__What this task involves__
Write the data below out in full, exactly as it stands.

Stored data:
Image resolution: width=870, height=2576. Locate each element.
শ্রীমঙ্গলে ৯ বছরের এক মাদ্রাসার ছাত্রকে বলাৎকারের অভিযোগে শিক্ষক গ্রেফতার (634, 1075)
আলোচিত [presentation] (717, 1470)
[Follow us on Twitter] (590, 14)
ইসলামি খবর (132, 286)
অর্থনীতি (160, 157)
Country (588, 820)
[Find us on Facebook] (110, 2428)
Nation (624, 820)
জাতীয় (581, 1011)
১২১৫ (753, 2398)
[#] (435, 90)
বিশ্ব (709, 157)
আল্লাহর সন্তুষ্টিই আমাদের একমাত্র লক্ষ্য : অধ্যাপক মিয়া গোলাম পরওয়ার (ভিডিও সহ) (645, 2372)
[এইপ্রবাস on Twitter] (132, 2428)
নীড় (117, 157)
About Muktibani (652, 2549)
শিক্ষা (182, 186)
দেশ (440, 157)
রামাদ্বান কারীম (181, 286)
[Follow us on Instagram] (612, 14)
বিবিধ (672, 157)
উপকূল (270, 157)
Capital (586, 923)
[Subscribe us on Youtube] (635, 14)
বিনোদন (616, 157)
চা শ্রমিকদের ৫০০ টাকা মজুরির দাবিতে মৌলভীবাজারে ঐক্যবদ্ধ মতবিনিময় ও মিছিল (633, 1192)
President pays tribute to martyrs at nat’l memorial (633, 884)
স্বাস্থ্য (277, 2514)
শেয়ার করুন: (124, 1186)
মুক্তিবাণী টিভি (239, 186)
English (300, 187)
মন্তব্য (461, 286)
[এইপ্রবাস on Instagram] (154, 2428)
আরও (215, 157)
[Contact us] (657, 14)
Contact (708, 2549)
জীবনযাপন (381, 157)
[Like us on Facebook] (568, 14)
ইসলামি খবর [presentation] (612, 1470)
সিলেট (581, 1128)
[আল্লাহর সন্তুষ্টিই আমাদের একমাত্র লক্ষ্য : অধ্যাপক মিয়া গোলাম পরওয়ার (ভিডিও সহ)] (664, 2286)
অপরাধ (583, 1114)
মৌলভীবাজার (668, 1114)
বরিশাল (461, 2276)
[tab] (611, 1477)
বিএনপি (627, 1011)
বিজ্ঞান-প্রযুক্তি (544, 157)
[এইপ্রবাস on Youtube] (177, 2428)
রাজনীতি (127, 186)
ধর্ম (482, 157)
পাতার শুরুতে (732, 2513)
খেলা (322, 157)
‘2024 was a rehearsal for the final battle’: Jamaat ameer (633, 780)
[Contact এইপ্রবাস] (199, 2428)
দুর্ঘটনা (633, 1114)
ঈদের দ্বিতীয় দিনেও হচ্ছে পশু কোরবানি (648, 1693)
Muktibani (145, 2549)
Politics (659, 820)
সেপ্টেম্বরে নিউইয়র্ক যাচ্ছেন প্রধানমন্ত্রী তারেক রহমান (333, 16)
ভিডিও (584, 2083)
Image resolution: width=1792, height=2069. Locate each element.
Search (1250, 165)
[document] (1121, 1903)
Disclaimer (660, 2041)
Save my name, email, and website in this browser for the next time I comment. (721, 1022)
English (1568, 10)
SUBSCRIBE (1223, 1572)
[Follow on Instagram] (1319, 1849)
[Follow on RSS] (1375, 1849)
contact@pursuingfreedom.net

__Task result__
Image resolution: width=870, height=2576. Locate each element.
শ্রীমঙ্গলে ৯ বছরের এক মাদ্রাসার ছাত্রকে বলাৎকারের অভিযোগে শিক্ষক গ্রেফতার (634, 1075)
আলোচিত [presentation] (717, 1470)
[Follow us on Twitter] (590, 14)
ইসলামি খবর (132, 286)
অর্থনীতি (160, 157)
Country (588, 820)
[Find us on Facebook] (110, 2428)
Nation (624, 820)
জাতীয় (581, 1011)
১২১৫ (753, 2398)
[#] (435, 90)
বিশ্ব (709, 157)
আল্লাহর সন্তুষ্টিই আমাদের একমাত্র লক্ষ্য : অধ্যাপক মিয়া গোলাম পরওয়ার (ভিডিও সহ) (645, 2372)
[এইপ্রবাস on Twitter] (132, 2428)
নীড় (117, 157)
About Muktibani (652, 2549)
শিক্ষা (182, 186)
দেশ (440, 157)
রামাদ্বান কারীম (181, 286)
[Follow us on Instagram] (612, 14)
বিবিধ (672, 157)
উপকূল (270, 157)
Capital (586, 923)
[Subscribe us on Youtube] (635, 14)
বিনোদন (616, 157)
চা শ্রমিকদের ৫০০ টাকা মজুরির দাবিতে মৌলভীবাজারে ঐক্যবদ্ধ মতবিনিময় ও মিছিল (633, 1192)
President pays tribute to martyrs at nat’l memorial (633, 884)
স্বাস্থ্য (277, 2514)
শেয়ার করুন: (124, 1186)
মুক্তিবাণী টিভি (239, 186)
English (300, 187)
মন্তব্য (461, 286)
[এইপ্রবাস on Instagram] (154, 2428)
আরও (215, 157)
[Contact us] (657, 14)
Contact (708, 2549)
জীবনযাপন (381, 157)
[Like us on Facebook] (568, 14)
ইসলামি খবর [presentation] (612, 1470)
সিলেট (581, 1128)
[আল্লাহর সন্তুষ্টিই আমাদের একমাত্র লক্ষ্য : অধ্যাপক মিয়া গোলাম পরওয়ার (ভিডিও সহ)] (664, 2286)
অপরাধ (583, 1114)
মৌলভীবাজার (668, 1114)
বরিশাল (461, 2276)
[tab] (611, 1477)
বিএনপি (627, 1011)
বিজ্ঞান-প্রযুক্তি (544, 157)
[এইপ্রবাস on Youtube] (177, 2428)
রাজনীতি (127, 186)
ধর্ম (482, 157)
পাতার শুরুতে (732, 2513)
খেলা (322, 157)
‘2024 was a rehearsal for the final battle’: Jamaat ameer (633, 780)
[Contact এইপ্রবাস] (199, 2428)
দুর্ঘটনা (633, 1114)
ঈদের দ্বিতীয় দিনেও হচ্ছে পশু কোরবানি (648, 1693)
Muktibani (145, 2549)
Politics (659, 820)
সেপ্টেম্বরে নিউইয়র্ক যাচ্ছেন প্রধানমন্ত্রী তারেক রহমান (333, 16)
ভিডিও (584, 2083)
Image resolution: width=1792, height=2069. Locate each element.
Search (1250, 165)
[document] (1121, 1903)
Disclaimer (660, 2041)
Save my name, email, and website in this browser for the next time I comment. (721, 1022)
English (1568, 10)
SUBSCRIBE (1223, 1572)
[Follow on Instagram] (1319, 1849)
[Follow on RSS] (1375, 1849)
contact@pursuingfreedom.net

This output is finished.